Auction Highlight Spring 2014 Guy Grey-Smith

“I found de Stael’s painting gave me an avenue of freer individual development – the simplification of form and the simpler movement of action … on a canvas.”

FIGURE ON THE BEACH 23433
Lot 62 Guy Grey-Smith – Figure on the Beach

As the 1950’s came to an end, Guy Grey-Smith had already established himself as Western Australia’s leading modernist painter and an artist with an emerging national profile. His impressionist style and bold, Fauvist use of colour were already clearly recognisable and undeniably popular. Yet, at this same time, he was drawn to the distinctive, impasto style of the Russian-born, French artist Nicolas de Stael whose impact on European art had been cut short in 1955 by his suicide at the age of 41.

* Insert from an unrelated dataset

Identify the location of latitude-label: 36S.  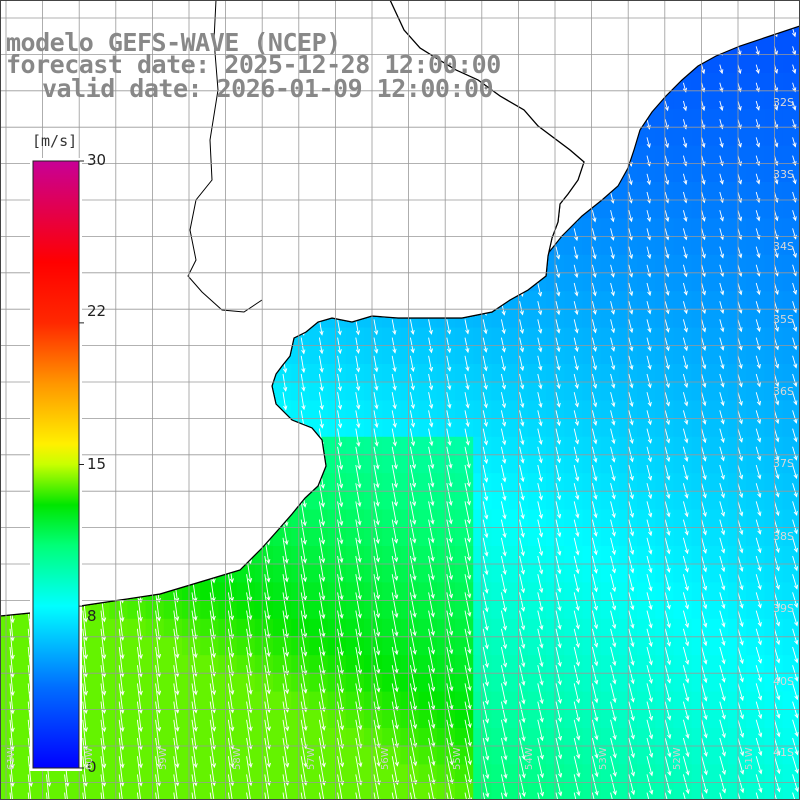
(784, 392).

At first, Grey-Smith struggled to find the optimal balance between the figurative and the abstract with this technique. But his assured use of colour and the inspiration he drew from the Western Australian landscape ultimately proved ideal when applying the thick, geometric slabs of oil and bees wax emulsion that characterised his new work.

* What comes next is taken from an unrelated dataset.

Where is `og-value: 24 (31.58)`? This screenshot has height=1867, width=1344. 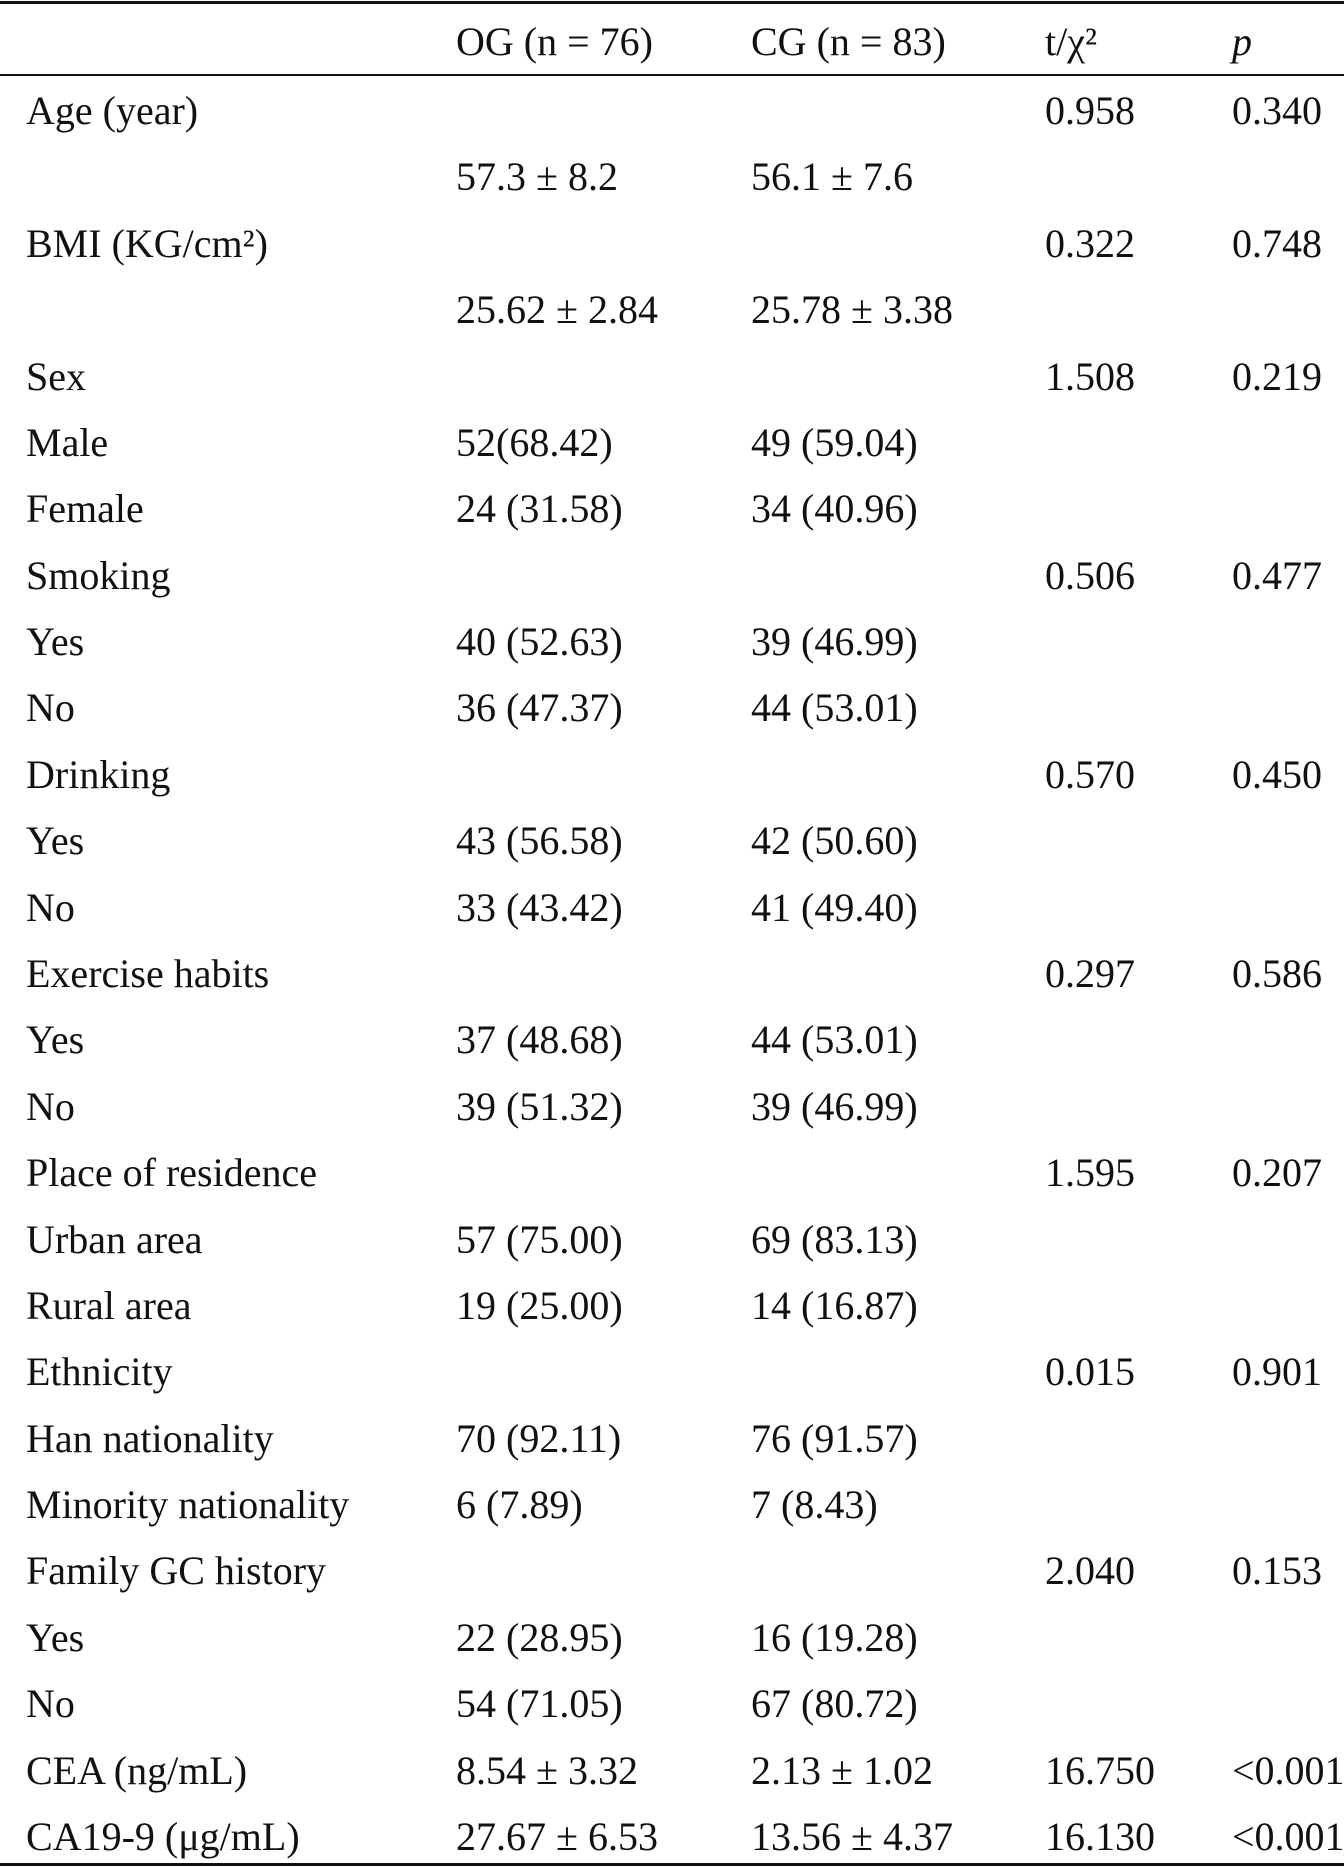 og-value: 24 (31.58) is located at coordinates (540, 509).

By 1962, he had settled into the style in which he was at his most confident and composed, and for which he would ultimately be most widely acclaimed. His works of the mid-1960’s remains his most emblematic and sought after. Figure on the Beach (1966) exhibits the cardinal elements of this important period in Grey-Smith’s artistic life.

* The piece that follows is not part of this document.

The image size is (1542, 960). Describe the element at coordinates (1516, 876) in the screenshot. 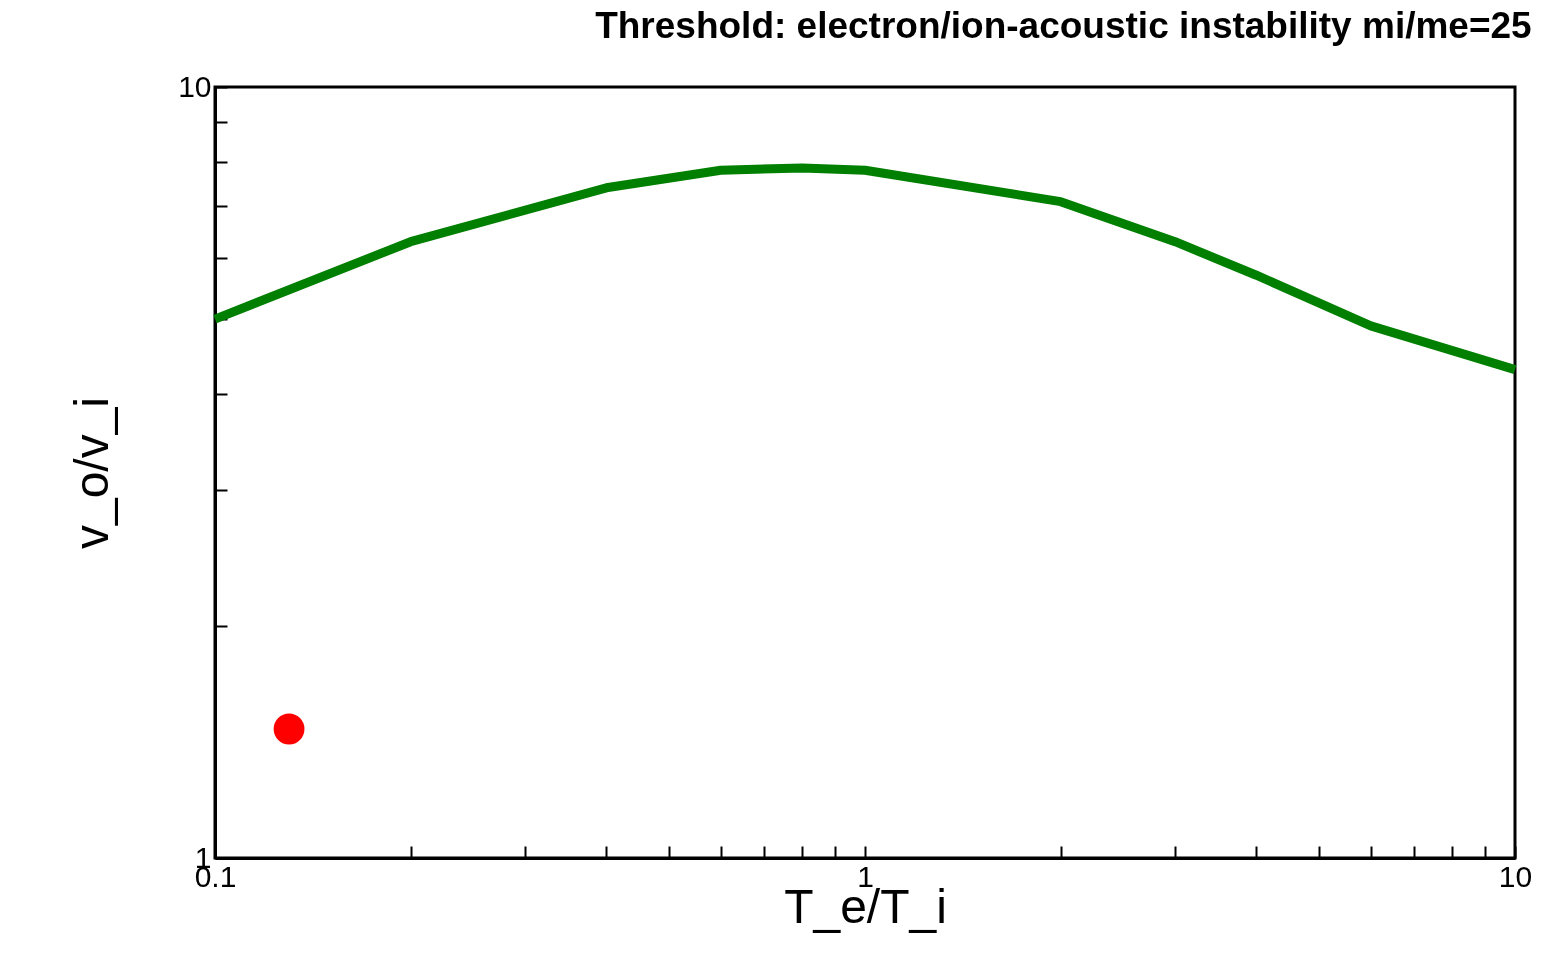

I see `x-tick-label: 10` at that location.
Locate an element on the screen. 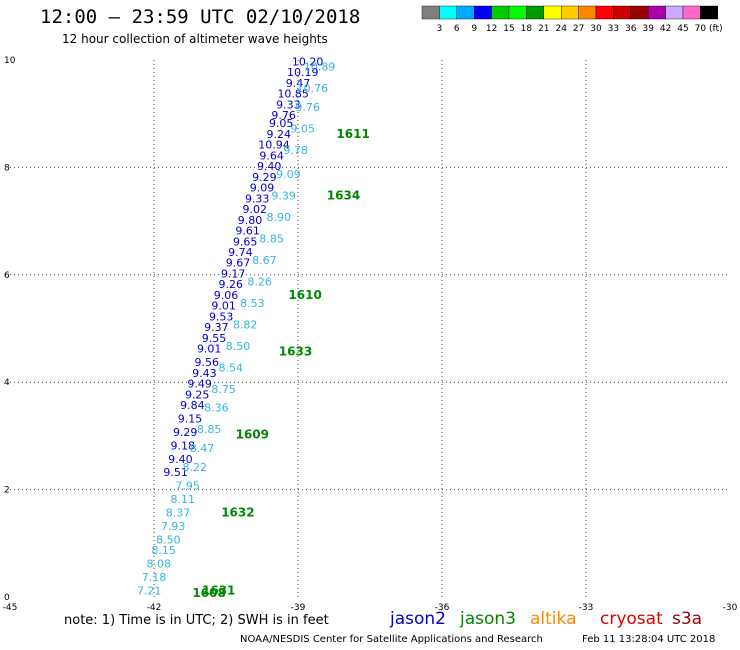 Image resolution: width=740 pixels, height=650 pixels. mission-label-altika: altika is located at coordinates (554, 619).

The clearly defined, rectangular slabs of paint are divided into four quadrants by the abstract yet plainly recognisable object of the painting. There is no intention to identify this individual; rather the central figure serves primarily to draw our attention to the landscape itself and to provide a focal point around which the slabs of colour compete and combine. The horizon is drawn  in thick, purple paint providing depth and orientation; the intensity of the blues and turquoise to one side and the mauves to the other reminds us of Grey-Smiths abiding passion for facility with colour.

A similar though smaller work “Figure (on the beach) 1965) is featured in Andrew Gaynor’s biography of the artist¹. That work employs similar and more symmetric slabs of paler colours, evoking bleaching effect of the intense mid-summer light. In re-visiting that theme just one year later, Grey-Smith creates a more complex and dynamic work, rounding off what was undeniably the best period of his career.

Figure on the Beach (1966) is an outstanding and archetypal example of Grey-Smith’s finest works. It exudes the confidence that the artist felt in this style and medium and reminds us of why he remains one of Western Australia’s most nationally regarded and critically acclaimed artists.

Michael Levitt

¹ Guy Grey-Smith: Life Force, Andrew Gaynor, UWA Publishing 2012.